- _Tâche à effectuer A_:
Dans les lignes à traiter, prenez le passage qui va de la première ligne jusqu'à la ligne contenant « y-tick-label: -132 is », celle-ci comprise. Remplacez-y « screenshot » par « image » et redonnez ce seul passage, sans autre changement.

- _Extrait du document_:
Mais, en soi, cela ne sera pas suffisant. Nous croyons que les ministères doivent être beaucoup plus clairs au sujet de ce qu'ils tentent d'accomplir lorsqu'ils investissent dans les sciences et la technologie, que ce soit individuellement ou en partenariat avec d'autres ministères. La recherche fonction d'un mandat et axée sur les résultats est le principal thème de nos travaux depuis 1993, et c'est ce thème qui a été choisi par le gouvernement pour la stratégie. Même si on peut dire qu'il y a des signes encourageants, cette idée ne s'est pas encore implantée partout.
Des objectifs individuels et partagés, qui soient clairs, sont cependant nécessaires, mais ils ne constituent pas des conditions suffisantes de succès. La collaboration touchant les questions communes est tout aussi importante. À notre avis, la collaboration dans ce contexte signifie une action collective, c'est-à-dire qu'il faut travailler ensemble, former des partenariats et même partager.
Nous savons que cela est possible. Comme je l'ai déjà mentionné, la semaine dernière, nous avons communiqué les résultats de nos travaux sur la gestion du personnel scientifique au gouvernement fédéral. Dans le chapitre 9 du rapport d'avril, nous nous sommes déclarés satisfaits des efforts déployés par la communauté scientifique et technologique fédérale pour donner suite à nos préoccupations et à nos recommandations antérieures.
Bien que les membres de cette communauté doivent relever de grands défis—par exemple l'obtention de résultats concrets est encore à venir—ce qu'ils ont accompli jusqu'ici devrait les aider à régler les problèmes les plus sérieux touchant les ressources humaines, notamment le renouvellement et le rajeunissement du personnel scientifique et l'amélioration des capacités de gestion.

- _Lignes à traiter_:
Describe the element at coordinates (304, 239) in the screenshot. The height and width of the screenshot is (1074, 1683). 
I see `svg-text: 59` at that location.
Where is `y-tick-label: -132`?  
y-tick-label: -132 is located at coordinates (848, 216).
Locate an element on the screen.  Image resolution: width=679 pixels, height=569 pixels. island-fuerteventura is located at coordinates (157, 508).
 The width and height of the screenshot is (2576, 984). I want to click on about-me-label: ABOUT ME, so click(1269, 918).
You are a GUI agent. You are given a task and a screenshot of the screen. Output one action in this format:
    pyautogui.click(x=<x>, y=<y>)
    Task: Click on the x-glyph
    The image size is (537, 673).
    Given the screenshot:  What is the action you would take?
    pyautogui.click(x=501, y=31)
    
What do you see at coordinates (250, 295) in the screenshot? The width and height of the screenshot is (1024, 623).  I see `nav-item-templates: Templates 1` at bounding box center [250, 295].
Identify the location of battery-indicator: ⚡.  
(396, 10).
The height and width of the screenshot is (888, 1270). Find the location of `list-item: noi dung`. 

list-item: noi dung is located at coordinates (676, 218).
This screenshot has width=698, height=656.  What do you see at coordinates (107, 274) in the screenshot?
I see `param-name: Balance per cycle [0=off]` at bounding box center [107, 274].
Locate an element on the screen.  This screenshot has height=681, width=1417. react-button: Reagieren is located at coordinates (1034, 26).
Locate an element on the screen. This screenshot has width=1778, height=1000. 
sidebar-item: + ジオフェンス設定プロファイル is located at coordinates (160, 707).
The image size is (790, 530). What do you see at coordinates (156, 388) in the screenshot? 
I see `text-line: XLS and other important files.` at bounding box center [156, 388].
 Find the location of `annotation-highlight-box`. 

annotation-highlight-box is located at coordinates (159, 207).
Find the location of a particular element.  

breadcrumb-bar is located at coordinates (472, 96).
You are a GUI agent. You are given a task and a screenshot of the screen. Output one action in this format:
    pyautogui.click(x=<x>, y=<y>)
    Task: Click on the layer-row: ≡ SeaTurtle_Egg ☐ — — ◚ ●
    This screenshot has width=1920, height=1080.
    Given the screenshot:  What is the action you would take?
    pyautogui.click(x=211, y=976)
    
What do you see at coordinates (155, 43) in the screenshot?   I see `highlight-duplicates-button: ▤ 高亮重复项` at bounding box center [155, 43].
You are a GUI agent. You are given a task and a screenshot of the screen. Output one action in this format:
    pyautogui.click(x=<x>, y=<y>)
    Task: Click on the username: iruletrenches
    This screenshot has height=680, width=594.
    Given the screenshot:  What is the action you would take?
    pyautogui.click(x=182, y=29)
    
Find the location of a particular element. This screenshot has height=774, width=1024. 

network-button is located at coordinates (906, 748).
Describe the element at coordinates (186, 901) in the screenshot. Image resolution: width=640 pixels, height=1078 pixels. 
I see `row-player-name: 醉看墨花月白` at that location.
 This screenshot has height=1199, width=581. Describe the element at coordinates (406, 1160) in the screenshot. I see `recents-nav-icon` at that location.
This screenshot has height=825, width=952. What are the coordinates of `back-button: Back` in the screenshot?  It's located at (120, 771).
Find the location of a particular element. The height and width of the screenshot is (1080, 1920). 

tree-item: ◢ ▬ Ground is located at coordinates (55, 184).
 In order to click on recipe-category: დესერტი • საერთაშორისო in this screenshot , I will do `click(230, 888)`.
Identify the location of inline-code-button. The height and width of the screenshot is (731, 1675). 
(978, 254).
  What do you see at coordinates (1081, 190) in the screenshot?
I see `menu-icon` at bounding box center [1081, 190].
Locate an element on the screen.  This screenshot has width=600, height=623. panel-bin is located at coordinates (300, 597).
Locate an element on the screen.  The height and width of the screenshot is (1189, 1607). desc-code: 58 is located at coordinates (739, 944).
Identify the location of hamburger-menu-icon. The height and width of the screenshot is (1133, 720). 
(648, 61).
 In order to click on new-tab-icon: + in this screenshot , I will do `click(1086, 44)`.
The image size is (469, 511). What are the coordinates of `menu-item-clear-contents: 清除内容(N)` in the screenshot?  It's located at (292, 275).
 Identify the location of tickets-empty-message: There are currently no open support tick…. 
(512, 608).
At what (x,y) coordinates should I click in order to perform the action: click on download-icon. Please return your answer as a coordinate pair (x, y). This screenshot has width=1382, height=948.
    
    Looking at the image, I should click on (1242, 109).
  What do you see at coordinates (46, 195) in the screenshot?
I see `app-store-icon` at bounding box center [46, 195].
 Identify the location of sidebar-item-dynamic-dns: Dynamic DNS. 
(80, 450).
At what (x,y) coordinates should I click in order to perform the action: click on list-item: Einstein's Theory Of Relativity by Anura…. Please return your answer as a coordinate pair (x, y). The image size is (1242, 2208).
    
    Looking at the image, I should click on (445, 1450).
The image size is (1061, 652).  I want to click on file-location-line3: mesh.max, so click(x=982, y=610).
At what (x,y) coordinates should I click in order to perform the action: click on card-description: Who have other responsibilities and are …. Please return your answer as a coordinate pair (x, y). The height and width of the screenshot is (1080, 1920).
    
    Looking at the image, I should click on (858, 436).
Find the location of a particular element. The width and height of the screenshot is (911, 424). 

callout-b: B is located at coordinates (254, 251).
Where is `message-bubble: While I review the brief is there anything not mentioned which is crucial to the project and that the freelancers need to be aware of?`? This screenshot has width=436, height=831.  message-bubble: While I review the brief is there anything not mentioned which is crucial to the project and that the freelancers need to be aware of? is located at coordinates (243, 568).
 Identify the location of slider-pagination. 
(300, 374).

- _Tâche à effectuer B_:
Répétez intégralement l'extrait sur les sciences et la technologie au gouvernement fédéral.

- _Réponse rédigée A_:
Describe the element at coordinates (304, 239) in the image. The height and width of the image is (1074, 1683). 
I see `svg-text: 59` at that location.
Where is `y-tick-label: -132`?  
y-tick-label: -132 is located at coordinates (848, 216).

- _Réponse rédigée B_:
Mais, en soi, cela ne sera pas suffisant. Nous croyons que les ministères doivent être beaucoup plus clairs au sujet de ce qu'ils tentent d'accomplir lorsqu'ils investissent dans les sciences et la technologie, que ce soit individuellement ou en partenariat avec d'autres ministères. La recherche fonction d'un mandat et axée sur les résultats est le principal thème de nos travaux depuis 1993, et c'est ce thème qui a été choisi par le gouvernement pour la stratégie. Même si on peut dire qu'il y a des signes encourageants, cette idée ne s'est pas encore implantée partout.
Des objectifs individuels et partagés, qui soient clairs, sont cependant nécessaires, mais ils ne constituent pas des conditions suffisantes de succès. La collaboration touchant les questions communes est tout aussi importante. À notre avis, la collaboration dans ce contexte signifie une action collective, c'est-à-dire qu'il faut travailler ensemble, former des partenariats et même partager.
Nous savons que cela est possible. Comme je l'ai déjà mentionné, la semaine dernière, nous avons communiqué les résultats de nos travaux sur la gestion du personnel scientifique au gouvernement fédéral. Dans le chapitre 9 du rapport d'avril, nous nous sommes déclarés satisfaits des efforts déployés par la communauté scientifique et technologique fédérale pour donner suite à nos préoccupations et à nos recommandations antérieures.
Bien que les membres de cette communauté doivent relever de grands défis—par exemple l'obtention de résultats concrets est encore à venir—ce qu'ils ont accompli jusqu'ici devrait les aider à régler les problèmes les plus sérieux touchant les ressources humaines, notamment le renouvellement et le rajeunissement du personnel scientifique et l'amélioration des capacités de gestion.